----- The input -----

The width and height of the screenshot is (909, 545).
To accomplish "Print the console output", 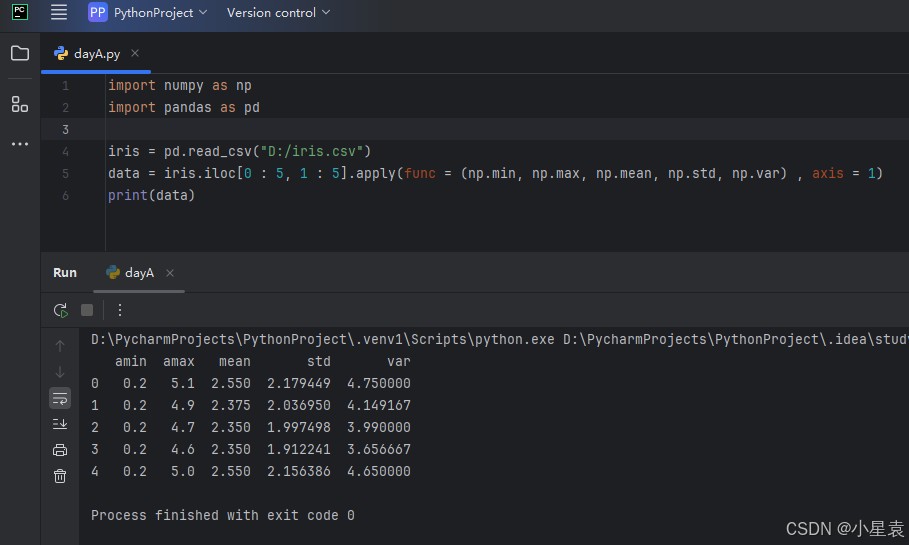I will (x=60, y=450).
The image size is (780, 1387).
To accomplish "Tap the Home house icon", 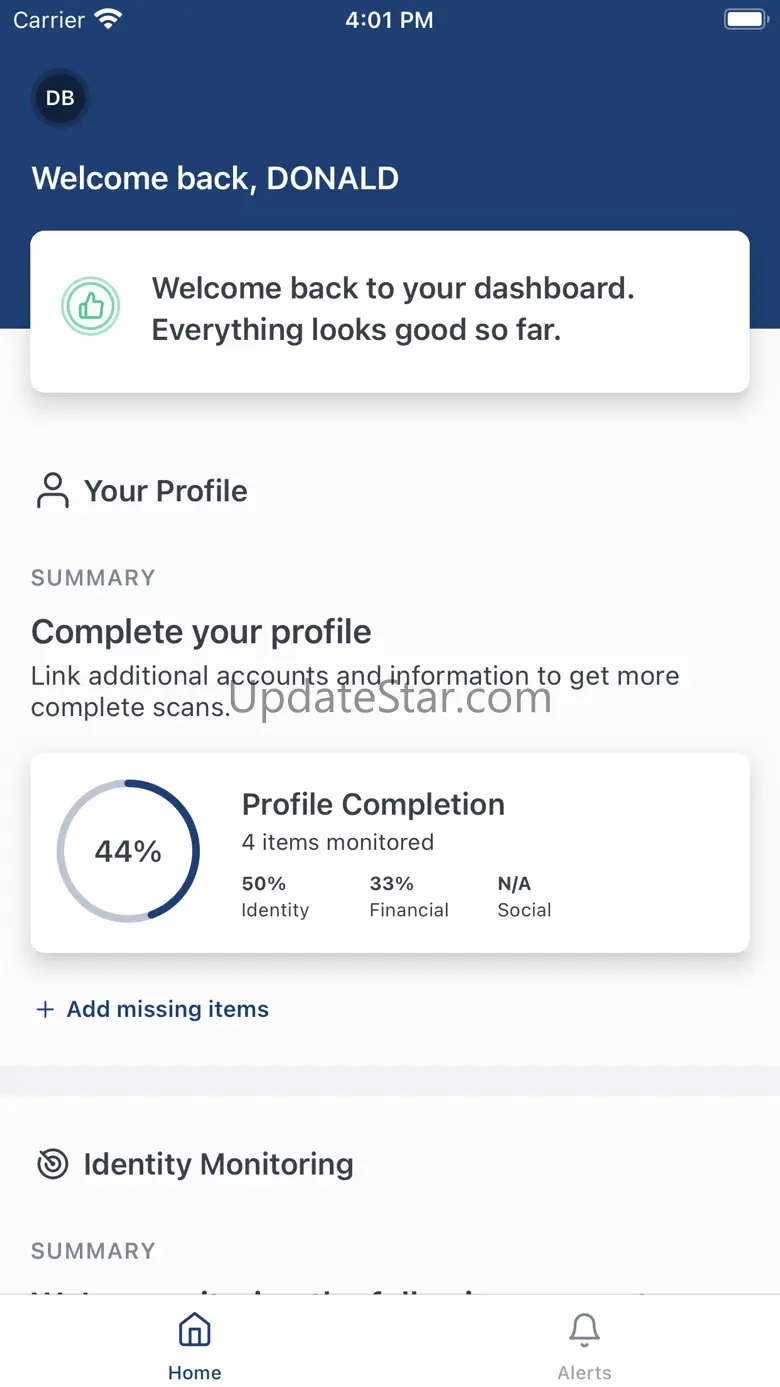I will point(194,1330).
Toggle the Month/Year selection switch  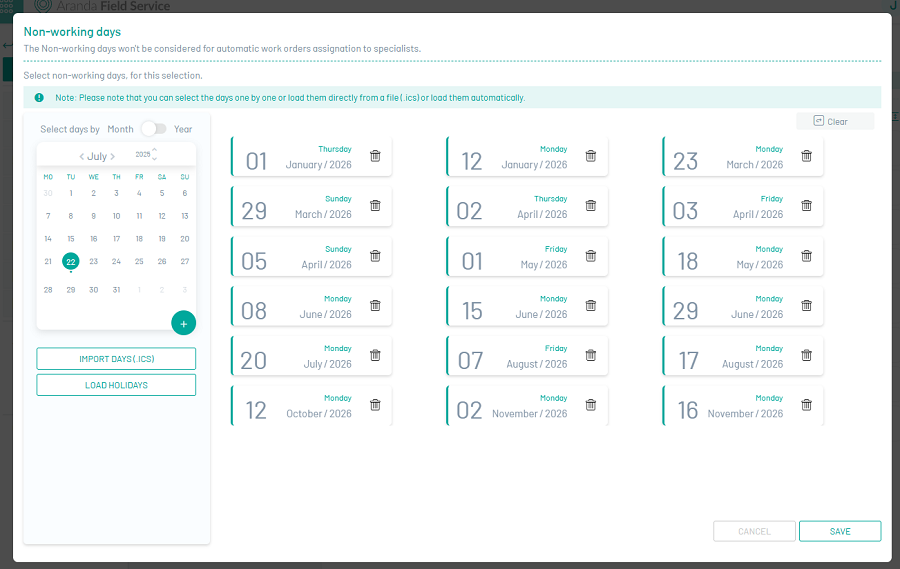point(153,129)
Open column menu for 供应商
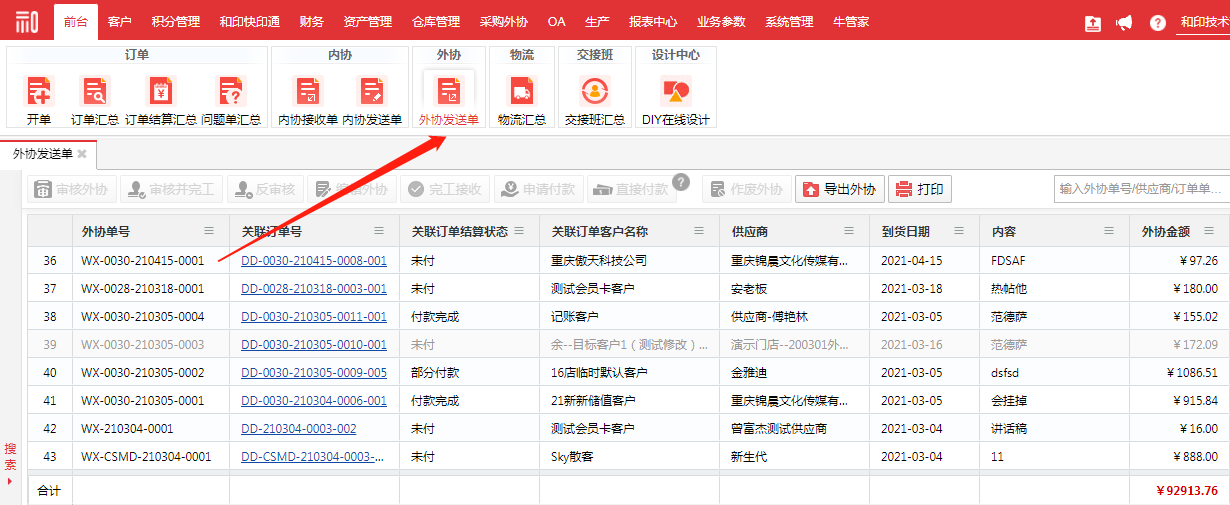The image size is (1230, 505). point(849,231)
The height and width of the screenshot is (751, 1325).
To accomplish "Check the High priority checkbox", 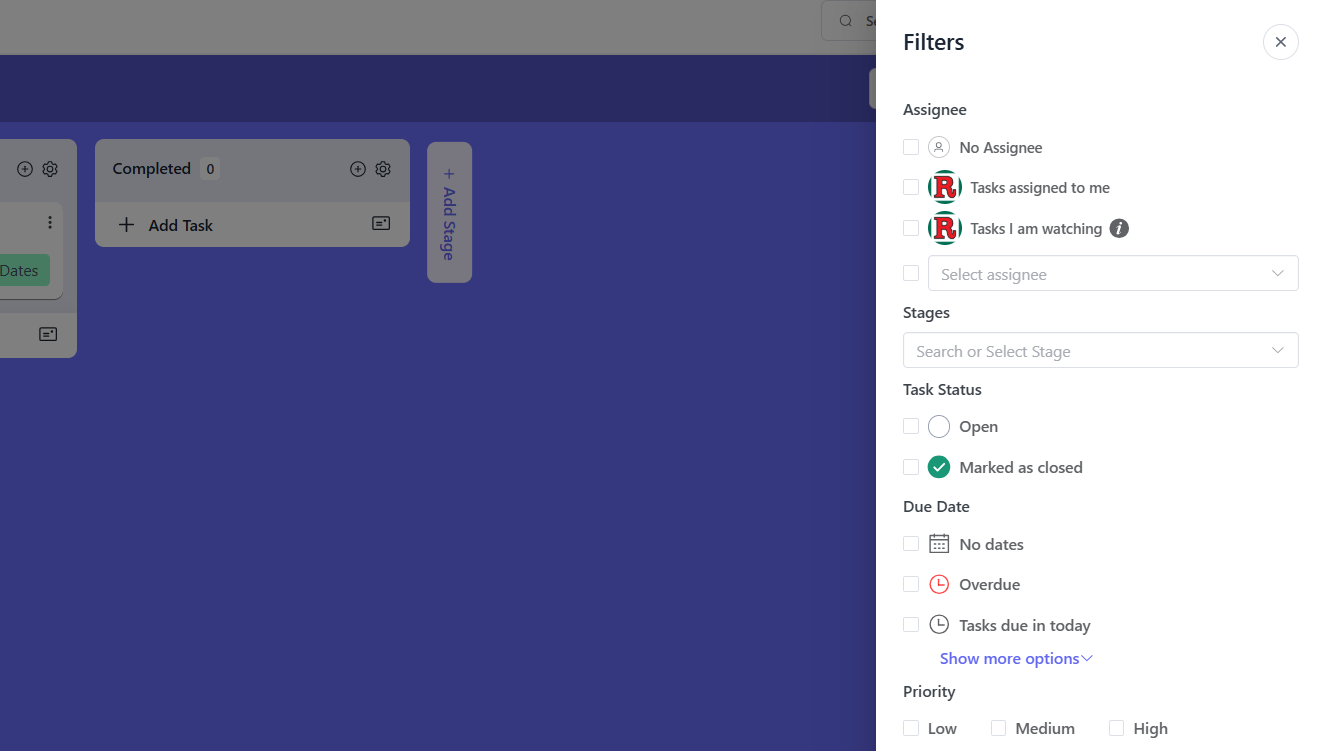I will (1116, 728).
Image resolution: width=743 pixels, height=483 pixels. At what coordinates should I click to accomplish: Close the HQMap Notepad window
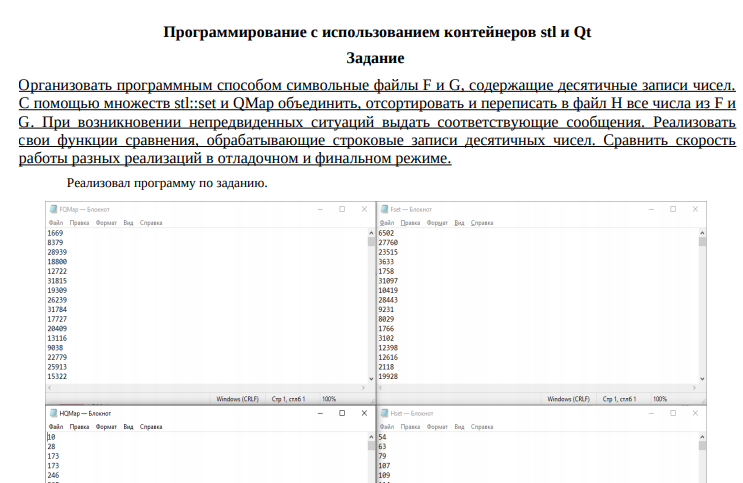click(364, 413)
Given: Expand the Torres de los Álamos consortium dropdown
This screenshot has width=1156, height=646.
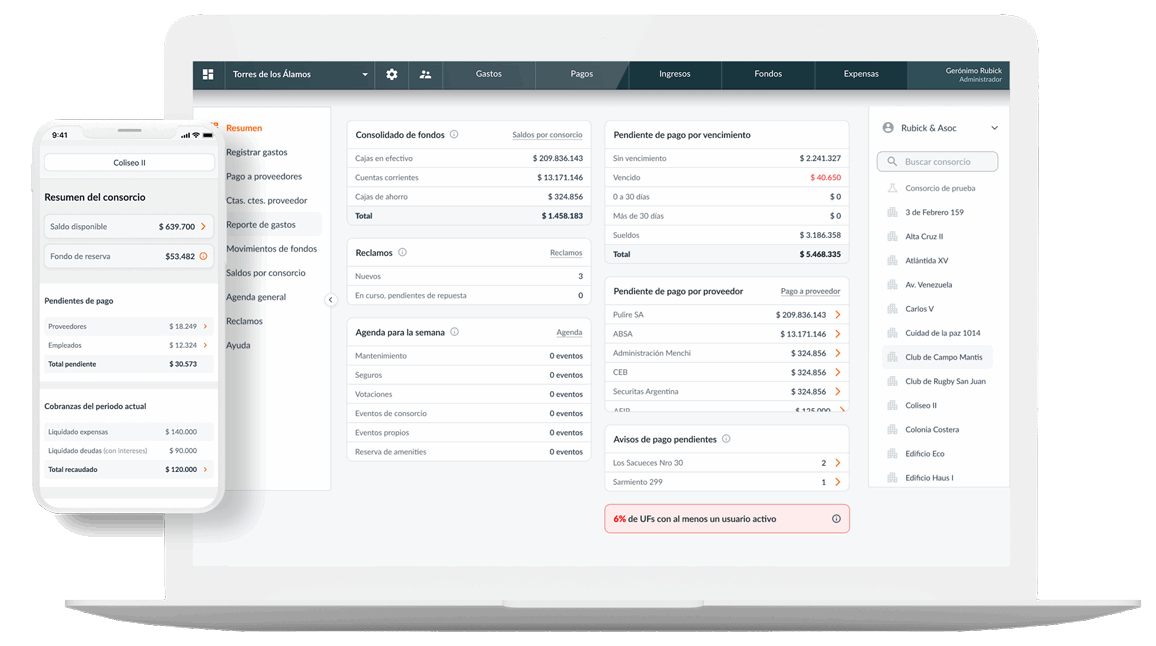Looking at the screenshot, I should tap(365, 74).
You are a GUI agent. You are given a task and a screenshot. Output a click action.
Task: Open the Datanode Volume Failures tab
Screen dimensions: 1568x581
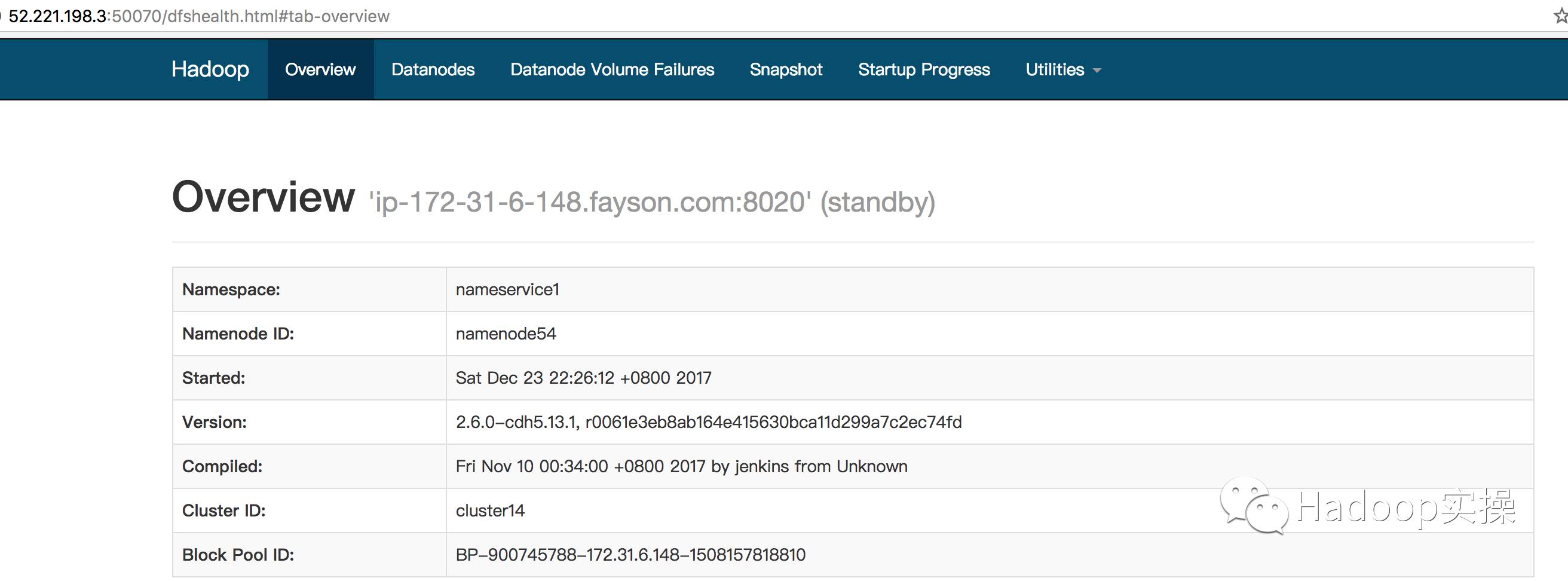[612, 70]
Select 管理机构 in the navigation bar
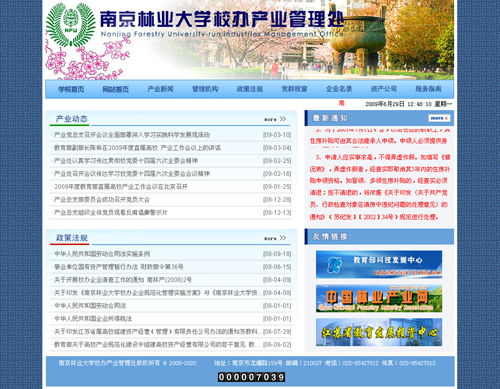The width and height of the screenshot is (500, 389). pyautogui.click(x=205, y=89)
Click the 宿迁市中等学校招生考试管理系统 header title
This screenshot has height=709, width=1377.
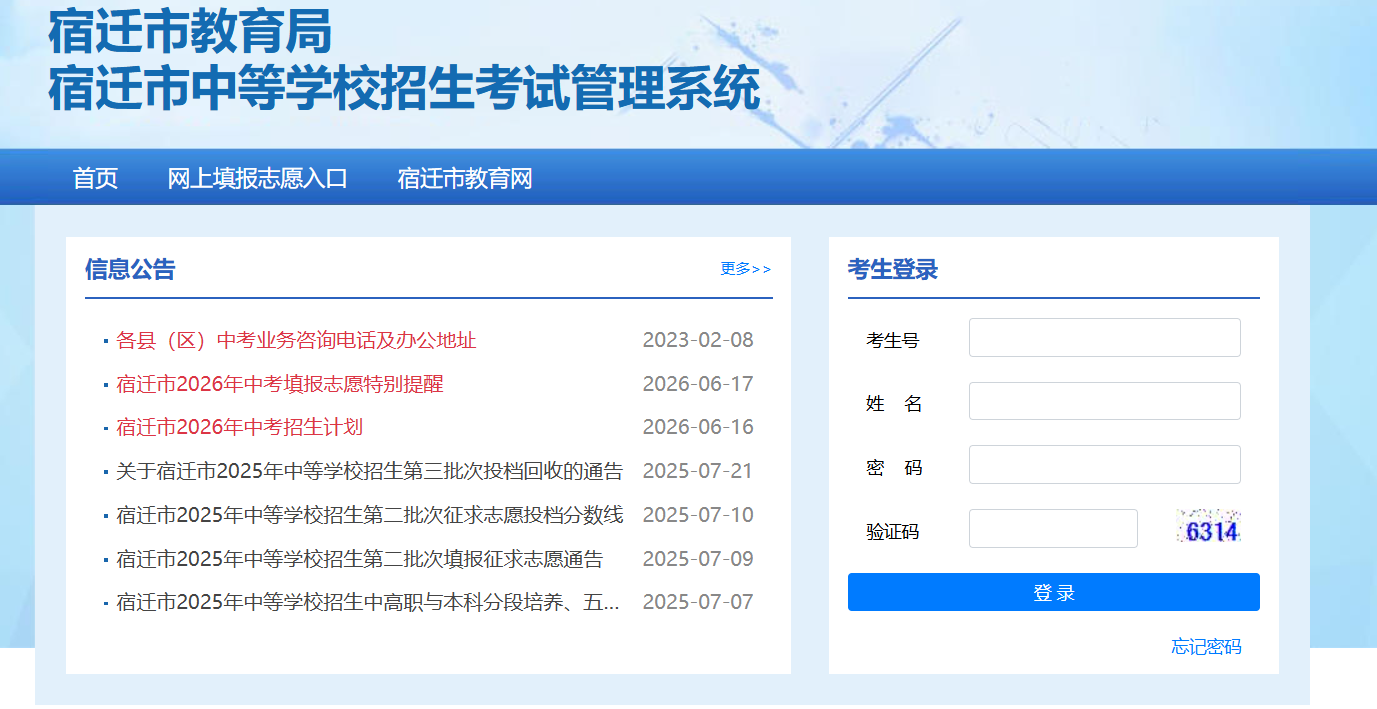(404, 89)
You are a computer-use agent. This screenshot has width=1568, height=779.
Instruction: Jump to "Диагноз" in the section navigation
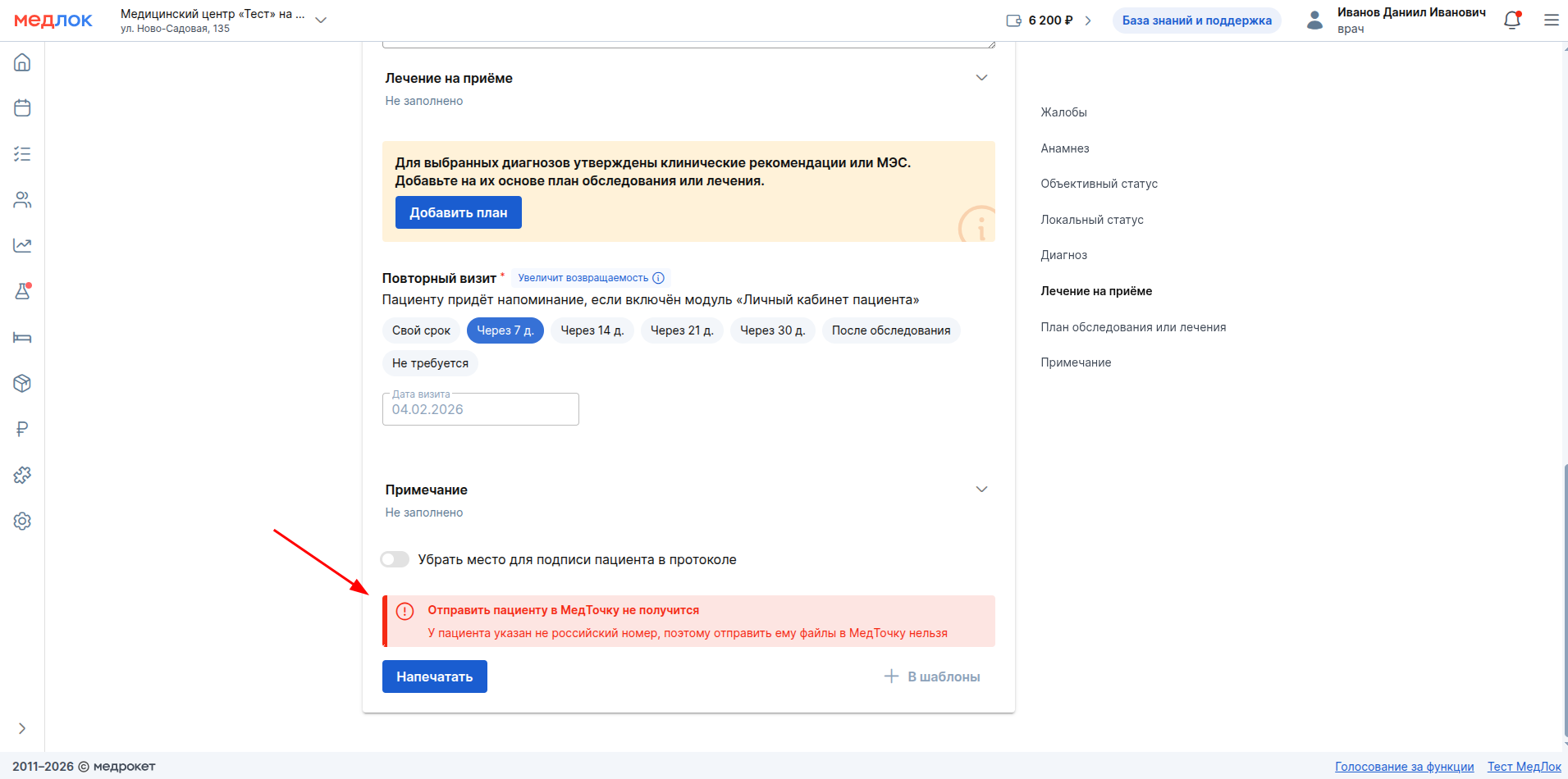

-----

Aim of the task — Starting at the line containing "Task: Open the Datanode Volume Failures tab" and stopping at the line containing "Click the 宿迁市中等学校招生考试管理系统 header title", output each line exactly as it appears above. Leave out the pictures.

Your solution —
Task: Open the Datanode Volume Failures tab
Screen dimensions: 1568x581
[612, 70]
Select 管理机构 in the navigation bar
The width and height of the screenshot is (500, 389). pyautogui.click(x=205, y=89)
Click the 宿迁市中等学校招生考试管理系统 header title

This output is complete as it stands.